- Your assignment
Continue the text about Willard Midgette from where it stops.

- Study text
━━━━

= Willard Midgette =

American painter

Willard Franklin Midgette (July 9, 1937 – April 21, 1978) was an American painter and printmaker associated with the second generation of Contemporary American Realist painters.

Midgette was born in Baltimore, Maryland, the son of Ernst Midgette and Mary Midgette. He was educated at Skowhegan School of Painting and Sculpture, Harvard College (B.A., 1959), Boston University College of Fine Arts, Pratt Institute (Pratt Graphic Art Center), and Indiana University Bloomington (M.F.A., 1962). Midgette was an associate professor of art at Reed College from 1963 to 1971. In the summer of 1969, he took a year's sabbatical and a year's leave to complete a mural commission and a fellowship in Roswell, New Mexico at The Roswell Artist-in-Residence Foundation. From 1971 to his death he was artist-in-residence and chairman of the art department of St. Ann's School in Brooklyn, New York. The summers of 1976 and 1977 he taught at the Skowhegan School of Painting and Sculpture, where he had attended summer school while in High School.

━━━━

- Data below

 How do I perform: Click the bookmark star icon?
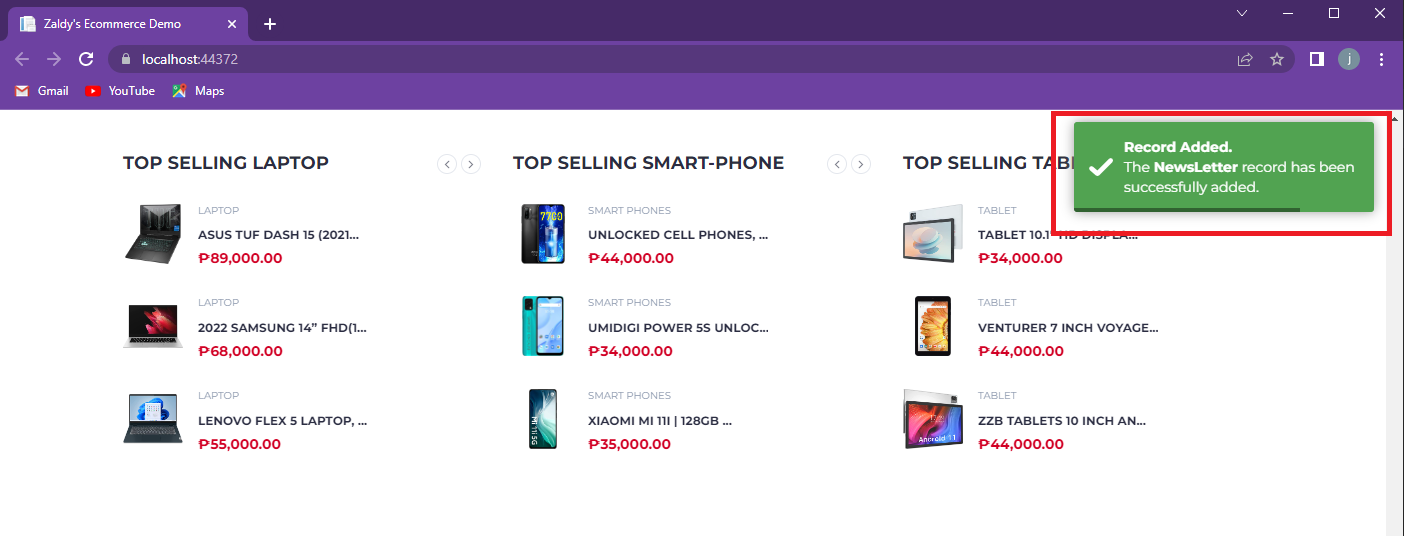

━━━━

- Exercise output
Midgette's mature style was characterized by life-size realist images of full figures, mostly clothed, in a space that could be seen as a continuation of the viewers' space. He was a great admirer of Annibale Carracci, and other trompe-l'œil 15th to 17th Century Italian painters. He spoke of creating an American Academy of Art, and made an engraving of a painting by Philip Pearlstein as an homage. He was represented by the Allan Frumkin Gallery (50 West 57th Street, New York City), which is now the George Adams Gallery (525 West 26th Street, New York City).

Midgette died of a brain tumor at the age of 40 in Brooklyn, New York on Friday evening, April 21, 1978. His daughter, Anne Midgette, is now a classical music critic.